[Dataset entries]

______

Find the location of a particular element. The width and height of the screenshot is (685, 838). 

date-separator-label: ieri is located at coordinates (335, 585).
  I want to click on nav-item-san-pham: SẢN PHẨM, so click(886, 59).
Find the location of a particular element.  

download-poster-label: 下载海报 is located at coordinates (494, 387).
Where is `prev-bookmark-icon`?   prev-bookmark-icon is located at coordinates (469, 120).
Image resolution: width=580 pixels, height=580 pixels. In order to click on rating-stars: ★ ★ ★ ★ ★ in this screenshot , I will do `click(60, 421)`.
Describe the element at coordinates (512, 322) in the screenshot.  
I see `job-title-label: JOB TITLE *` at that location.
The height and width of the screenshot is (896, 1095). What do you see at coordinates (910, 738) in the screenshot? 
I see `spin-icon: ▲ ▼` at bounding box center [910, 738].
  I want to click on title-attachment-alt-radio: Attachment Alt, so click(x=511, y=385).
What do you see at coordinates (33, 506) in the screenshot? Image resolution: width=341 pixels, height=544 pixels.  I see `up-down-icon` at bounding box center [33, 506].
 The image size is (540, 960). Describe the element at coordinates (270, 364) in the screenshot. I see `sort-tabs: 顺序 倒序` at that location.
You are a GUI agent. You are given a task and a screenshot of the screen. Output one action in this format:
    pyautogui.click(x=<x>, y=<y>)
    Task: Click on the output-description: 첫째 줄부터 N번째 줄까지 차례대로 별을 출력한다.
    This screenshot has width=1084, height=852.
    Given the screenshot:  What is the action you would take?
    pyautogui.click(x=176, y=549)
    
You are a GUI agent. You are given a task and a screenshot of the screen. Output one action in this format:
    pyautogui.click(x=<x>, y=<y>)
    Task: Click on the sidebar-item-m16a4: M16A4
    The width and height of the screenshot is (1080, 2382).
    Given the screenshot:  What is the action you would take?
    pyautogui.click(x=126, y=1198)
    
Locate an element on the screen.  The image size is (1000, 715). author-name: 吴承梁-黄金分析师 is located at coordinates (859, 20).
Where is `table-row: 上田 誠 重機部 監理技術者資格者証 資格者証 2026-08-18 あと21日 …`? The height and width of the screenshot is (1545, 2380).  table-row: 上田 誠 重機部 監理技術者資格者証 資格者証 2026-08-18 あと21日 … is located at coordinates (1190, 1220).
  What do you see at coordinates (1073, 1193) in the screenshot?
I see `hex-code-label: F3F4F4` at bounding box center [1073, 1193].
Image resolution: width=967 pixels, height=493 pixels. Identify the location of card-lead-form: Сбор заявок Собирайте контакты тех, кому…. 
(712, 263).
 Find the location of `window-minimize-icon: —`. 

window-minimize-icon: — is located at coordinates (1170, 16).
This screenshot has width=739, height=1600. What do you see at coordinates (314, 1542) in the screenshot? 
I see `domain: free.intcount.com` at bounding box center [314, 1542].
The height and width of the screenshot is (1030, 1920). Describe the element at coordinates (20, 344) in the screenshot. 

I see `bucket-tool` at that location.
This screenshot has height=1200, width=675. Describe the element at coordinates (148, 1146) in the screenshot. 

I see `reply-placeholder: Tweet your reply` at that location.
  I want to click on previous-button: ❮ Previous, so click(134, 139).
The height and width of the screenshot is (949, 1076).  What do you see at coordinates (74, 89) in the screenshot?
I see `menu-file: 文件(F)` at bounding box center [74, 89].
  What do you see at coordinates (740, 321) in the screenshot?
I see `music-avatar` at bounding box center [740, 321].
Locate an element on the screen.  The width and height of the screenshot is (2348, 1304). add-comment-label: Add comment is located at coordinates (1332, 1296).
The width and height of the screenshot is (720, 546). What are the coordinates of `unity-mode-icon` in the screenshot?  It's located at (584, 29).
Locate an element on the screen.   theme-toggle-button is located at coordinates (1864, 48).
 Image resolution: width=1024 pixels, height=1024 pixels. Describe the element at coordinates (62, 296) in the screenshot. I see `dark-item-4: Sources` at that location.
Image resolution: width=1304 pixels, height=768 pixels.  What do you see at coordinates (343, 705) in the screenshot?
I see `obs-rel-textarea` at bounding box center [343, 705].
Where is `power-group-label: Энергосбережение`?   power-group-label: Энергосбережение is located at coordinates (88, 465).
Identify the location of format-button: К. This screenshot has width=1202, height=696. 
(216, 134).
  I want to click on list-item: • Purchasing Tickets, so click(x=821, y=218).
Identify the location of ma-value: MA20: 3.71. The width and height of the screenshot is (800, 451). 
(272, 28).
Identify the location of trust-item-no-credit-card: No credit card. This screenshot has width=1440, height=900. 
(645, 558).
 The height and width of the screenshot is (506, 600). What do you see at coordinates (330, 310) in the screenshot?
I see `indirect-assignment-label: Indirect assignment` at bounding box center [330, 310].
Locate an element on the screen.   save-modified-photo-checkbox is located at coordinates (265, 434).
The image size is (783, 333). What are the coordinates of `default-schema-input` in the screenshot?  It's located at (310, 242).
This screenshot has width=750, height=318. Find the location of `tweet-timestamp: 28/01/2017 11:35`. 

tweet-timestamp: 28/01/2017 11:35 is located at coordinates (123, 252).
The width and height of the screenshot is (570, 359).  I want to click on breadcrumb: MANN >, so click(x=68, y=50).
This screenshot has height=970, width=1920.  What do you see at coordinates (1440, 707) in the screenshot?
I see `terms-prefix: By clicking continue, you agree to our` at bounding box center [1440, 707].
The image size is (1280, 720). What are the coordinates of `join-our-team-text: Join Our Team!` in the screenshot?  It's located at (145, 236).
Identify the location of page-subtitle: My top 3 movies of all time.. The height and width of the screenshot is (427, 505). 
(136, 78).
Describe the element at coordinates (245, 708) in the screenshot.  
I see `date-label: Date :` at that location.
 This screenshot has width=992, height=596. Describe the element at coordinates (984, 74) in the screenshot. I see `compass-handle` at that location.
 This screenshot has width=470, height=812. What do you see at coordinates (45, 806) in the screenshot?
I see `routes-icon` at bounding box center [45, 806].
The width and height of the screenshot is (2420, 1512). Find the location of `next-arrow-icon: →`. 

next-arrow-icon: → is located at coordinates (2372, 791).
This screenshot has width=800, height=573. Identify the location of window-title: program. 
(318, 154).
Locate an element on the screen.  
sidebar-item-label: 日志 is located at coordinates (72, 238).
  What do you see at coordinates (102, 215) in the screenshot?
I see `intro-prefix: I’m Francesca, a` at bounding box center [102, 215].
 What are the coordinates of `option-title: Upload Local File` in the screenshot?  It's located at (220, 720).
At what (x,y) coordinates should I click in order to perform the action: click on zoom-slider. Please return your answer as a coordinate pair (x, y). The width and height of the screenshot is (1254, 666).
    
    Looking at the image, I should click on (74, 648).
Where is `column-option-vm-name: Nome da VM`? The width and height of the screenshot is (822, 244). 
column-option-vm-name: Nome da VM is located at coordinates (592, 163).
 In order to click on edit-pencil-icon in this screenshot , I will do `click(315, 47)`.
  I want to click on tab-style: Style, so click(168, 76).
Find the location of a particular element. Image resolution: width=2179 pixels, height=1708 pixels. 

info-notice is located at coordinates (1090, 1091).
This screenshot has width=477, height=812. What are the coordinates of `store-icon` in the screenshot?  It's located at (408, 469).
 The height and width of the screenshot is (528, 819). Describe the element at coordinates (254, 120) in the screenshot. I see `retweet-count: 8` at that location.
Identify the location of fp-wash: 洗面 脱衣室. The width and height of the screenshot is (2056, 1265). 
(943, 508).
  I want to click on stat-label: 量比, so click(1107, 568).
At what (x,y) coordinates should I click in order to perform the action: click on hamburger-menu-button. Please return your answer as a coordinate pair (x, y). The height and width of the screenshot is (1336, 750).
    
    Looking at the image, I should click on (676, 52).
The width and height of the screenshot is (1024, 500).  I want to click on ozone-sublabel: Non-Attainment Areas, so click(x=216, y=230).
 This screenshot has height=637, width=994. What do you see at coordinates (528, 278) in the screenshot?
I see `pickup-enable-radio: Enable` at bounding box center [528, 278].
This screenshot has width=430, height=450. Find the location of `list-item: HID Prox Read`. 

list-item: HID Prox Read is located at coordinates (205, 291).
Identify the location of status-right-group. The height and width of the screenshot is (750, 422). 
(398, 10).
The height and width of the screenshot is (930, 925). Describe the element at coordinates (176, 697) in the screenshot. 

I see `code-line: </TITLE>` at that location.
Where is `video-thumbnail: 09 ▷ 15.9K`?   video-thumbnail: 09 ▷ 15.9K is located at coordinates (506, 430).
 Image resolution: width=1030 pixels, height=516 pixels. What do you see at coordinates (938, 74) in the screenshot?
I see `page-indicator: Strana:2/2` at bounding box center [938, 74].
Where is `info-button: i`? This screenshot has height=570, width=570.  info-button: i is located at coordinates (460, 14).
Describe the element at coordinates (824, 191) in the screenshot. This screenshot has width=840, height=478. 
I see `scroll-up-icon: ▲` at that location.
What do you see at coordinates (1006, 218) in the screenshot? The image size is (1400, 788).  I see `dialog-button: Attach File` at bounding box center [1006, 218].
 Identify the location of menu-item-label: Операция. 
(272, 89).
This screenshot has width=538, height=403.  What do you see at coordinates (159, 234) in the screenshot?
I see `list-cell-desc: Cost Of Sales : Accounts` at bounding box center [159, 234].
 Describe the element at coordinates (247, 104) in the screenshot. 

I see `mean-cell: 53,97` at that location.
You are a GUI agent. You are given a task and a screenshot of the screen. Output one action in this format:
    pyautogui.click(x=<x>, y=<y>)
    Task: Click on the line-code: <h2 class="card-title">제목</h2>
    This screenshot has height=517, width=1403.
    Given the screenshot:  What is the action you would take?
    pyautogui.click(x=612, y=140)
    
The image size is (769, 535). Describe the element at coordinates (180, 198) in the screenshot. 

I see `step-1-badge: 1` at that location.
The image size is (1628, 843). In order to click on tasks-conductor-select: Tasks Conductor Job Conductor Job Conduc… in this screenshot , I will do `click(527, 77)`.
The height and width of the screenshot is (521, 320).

______

Work instructions:
Reproduce, unchanged, everything from the start of the records down to and including the line that contains "I want to click on title-attachment-alt-radio: Attachment".

Answer to this problem:
Find the location of a particular element. The width and height of the screenshot is (685, 838). 

date-separator-label: ieri is located at coordinates (335, 585).
  I want to click on nav-item-san-pham: SẢN PHẨM, so click(886, 59).
Find the location of a particular element.  

download-poster-label: 下载海报 is located at coordinates (494, 387).
Where is `prev-bookmark-icon`?   prev-bookmark-icon is located at coordinates (469, 120).
Image resolution: width=580 pixels, height=580 pixels. In order to click on rating-stars: ★ ★ ★ ★ ★ in this screenshot , I will do `click(60, 421)`.
Describe the element at coordinates (512, 322) in the screenshot.  
I see `job-title-label: JOB TITLE *` at that location.
The height and width of the screenshot is (896, 1095). What do you see at coordinates (910, 738) in the screenshot? 
I see `spin-icon: ▲ ▼` at bounding box center [910, 738].
  I want to click on title-attachment-alt-radio: Attachment Alt, so click(x=511, y=385).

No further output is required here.